Penser avec des symboles

Penser c'est réagir au monde, mais c'est aussi posséder des symboles, être capable de construire, à l'intérieur de son cerveau, des symboles.
Là aussi on voit bien, j'y reviendrai dans ma toute conclusion, que derrière l'intelligence artificielle il y a tout un débat sur : qu'est-ce que c'est que penser pour un humain ? C'est quoi l'intelligence humaine ? C'est quoi notre modèle de pensée ? Les uns l’appellent neurones, ce n’est pas pour rien, les autres parlent de symboles, ce n'est pas pour rien, tous ces éléments. En fait, on ne sait pas trop comment on pense, pourquoi on pense, donc on a des idées sur notre pensée et on les applique à des modèles mécaniques en se disant « une fois que je sais faire un modèle mécanique qui s'approche de mon idée, ça veut dire que mon idée correspond bien à la pensée. »

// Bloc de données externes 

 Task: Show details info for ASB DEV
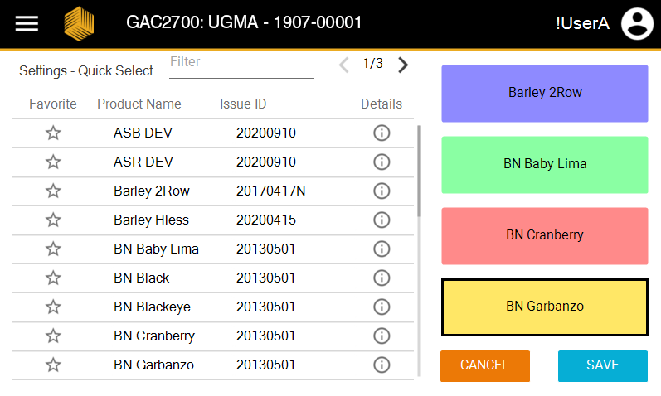tap(382, 133)
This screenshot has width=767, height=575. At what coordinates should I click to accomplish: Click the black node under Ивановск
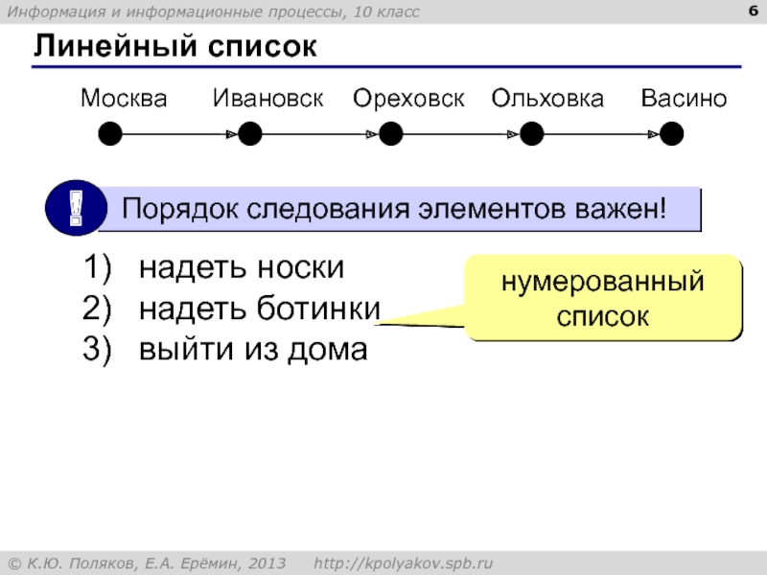click(x=250, y=134)
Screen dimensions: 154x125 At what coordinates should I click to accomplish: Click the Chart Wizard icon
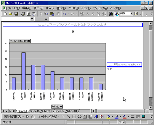[x=111, y=14]
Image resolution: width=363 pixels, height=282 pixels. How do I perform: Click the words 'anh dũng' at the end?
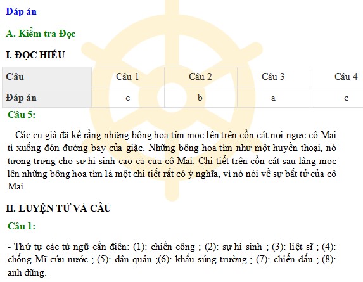click(x=26, y=272)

Là c’est une photo de McCarthy qui va créer un langage pour l’intelligence artificielle. e premier calculateur, l’ENIAC, était câblé. On a des tas de photos où on voit des femmes, c’est un métier de femmes, qui allaient câbler et après, dès 46, on a séparé le matériel du logiciel. On pouvait donc créer des langages logiciels et, qui dit des langages logiciels, dit se rapprocher de l'intelligence humaine. Le terme langage n'est pas du tout innocent alors qu'en fait il s'agit d'un code.

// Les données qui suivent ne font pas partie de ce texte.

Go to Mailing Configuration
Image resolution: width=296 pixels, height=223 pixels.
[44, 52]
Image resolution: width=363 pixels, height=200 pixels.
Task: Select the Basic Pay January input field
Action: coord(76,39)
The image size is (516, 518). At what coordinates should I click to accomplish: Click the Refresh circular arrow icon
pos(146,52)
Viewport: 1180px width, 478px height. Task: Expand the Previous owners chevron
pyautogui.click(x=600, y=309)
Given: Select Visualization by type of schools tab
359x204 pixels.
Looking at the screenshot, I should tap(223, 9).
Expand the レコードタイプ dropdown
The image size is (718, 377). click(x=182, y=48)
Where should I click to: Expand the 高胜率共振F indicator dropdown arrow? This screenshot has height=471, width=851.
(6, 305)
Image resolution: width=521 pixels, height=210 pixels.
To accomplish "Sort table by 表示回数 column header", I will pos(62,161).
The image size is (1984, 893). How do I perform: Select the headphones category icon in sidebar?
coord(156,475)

Ingénierie des connaissances

Dans les années 80, cette intelligence symbolique va créer tout un secteur qu'on appelle l'ingénierie des connaissances. On va essayer de créer des graphes, un peu comme celui-ci, qui vont relier les divers éléments qu'on connaît du langage avec des règles simples – si/alors – en empilant toute une série de règles simples qu'on a demandé à un expert de verbaliser. Souvent l'expert ne sait pas pourquoi il est expert, il sait des choses, mais il ne sait pas forcément les expliciter, donc on avait tout un travail : prendre des experts, les mettre dans une pièce et leur dire : « Tu dis ça, pourquoi tu dis ça, quelle est la raison qui fait que dans ton métier de géologue, de médecin, dans le métier qui est le tien, comment tu fais un système expert en ayant beaucoup d'expertise accumulée ? »

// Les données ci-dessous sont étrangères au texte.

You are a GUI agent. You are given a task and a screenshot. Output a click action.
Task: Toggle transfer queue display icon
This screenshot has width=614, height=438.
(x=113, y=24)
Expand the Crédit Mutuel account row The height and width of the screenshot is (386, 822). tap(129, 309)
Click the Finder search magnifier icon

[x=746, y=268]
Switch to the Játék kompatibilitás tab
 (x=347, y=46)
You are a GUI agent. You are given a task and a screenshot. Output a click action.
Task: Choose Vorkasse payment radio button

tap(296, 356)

On a eu des systèmes, comme ici, pour le diagnostic médical des maladies du sang ou PROSPECTOR qui permet d'étudier des cartes géologiques et l'expert dit : « Oui mais là, vu la faille, vu ceci, il risque d’y avoir des minerais intéressants ».
On raconte d'ailleurs que tout l'argent investi dans l'ingénierie des connaissances a été remboursé par le fait qu’un système expert géologue, je crois que c'est PROSPECTOR lui-même, a découvert un minerai, je crois que c'est l'antimoine, à un endroit et ça a remboursé toutes les choses investies.